▸ **Text block**
▬▬▬▬▬▬▬▬▬▬

I am alone in only one sense.

People are afraid to speak out about the intimidation tactics of you Goons. People hate seeing death threats. People hate seeing demands for unjustified board bannings. People hate seeing tens of thousands of acts of defamation. People hate seeing threats to get academic researchers fired from their jobs. I am not entirely alone even on that score. I share the feelings of repulsion that virtually every person living on this planet feels toward that sort of behavior. The only sense in which I am alone even in this respect is that I believe that the way to overcome you Goons is to expose your behavior to the sunlight. Most others are still too afraid to speak up. That will change following the next price crash, when they see how serious the threat is that you pose to our way of life. Then I will not be alone even on that score.

You are the one who is alone, Sensible. You are the one going to prison. To be sent to prison is to have your peers reject you completely, to have the society you live in declare that your behavior is so sub-human that you can no longer be permitted to walk freely among others. That is an isolation that I don’t wish on my worst enemies (and indeed I have worked hard to get your prison sentence reduced to the extent possible).

I have a battle to fight. There is evil in the world. There have always been people who see the accomplishments of others and feel drawn not to learn from them and achieve great things on their own but to equalize things by tearing down the good work that in their minds makes them look small and insignificant. But I am not the one who is alone. If I were alone, I would pose no threat to you Goons. It is precisely because there are so many millions seeking to understand for the first time how stock investing really works that you hate me with such a burning and all-consuming hate.

Bernie Madoff is alone, Sensible.

And you are Bernie Madoff times 5,000.

I want no part of it.

▬▬▬▬▬▬▬▬▬▬

▸ **Dataset content**
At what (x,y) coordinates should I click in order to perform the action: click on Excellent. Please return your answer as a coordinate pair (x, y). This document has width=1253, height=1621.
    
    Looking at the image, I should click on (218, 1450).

▬▬▬▬▬▬▬▬▬▬

▸ **The exercise**
Extend the open letter to Sensible, picking up right after its final line. The listing is unrelated to the open letter to Sensible.

▸ **Answer for this exercise**
I offer the hand of kindness. Always. But not once in 12 years have I given a second’s thought to betraying my country. I won’t do that in the next 12 billion years either.

Why? Because when I violate the laws of the United States, when I betray my country, then I truly become alone in a way that I never want to be alone.

The people of the United States are traveling down some rocky road today. That much is so. We will overcome. We will prevail. It is those who doubt that our economic and political systems work any longer who will find themselves in days to come the lonely ones.

We humans made a mistake. It happens. We will figure things out and we will turn things around. You are too far down the dark path to turn around. To be lost in that terrible dark place must be a lonely feeling indeed.

I ask myself every day whether I have gotten something wrong, Sensible. Every day. Because I never want to find myself in the lonely place that you find yourself in today.

When I discover that I have gotten something wrong (it has happened on a few occasions over the past 12 years), I quickly ask to be able to come to the front of the room and say the magic words “I” and “Was” and “Wrong.” Because those words end the loneliness. Once I have said those words, I no longer have anything to hide. Once I say those words, I am again playing a role in the community of people living under an economic and political system that works.

I pray that I never face a temptation to play it the other way. I am a flawed human and so I cannot dismiss entirely the possibility that it could someday happen. So I pray. Not as often as I should but now and again at least. I will have to hope that that gives me enough strength to make it safely to the other side.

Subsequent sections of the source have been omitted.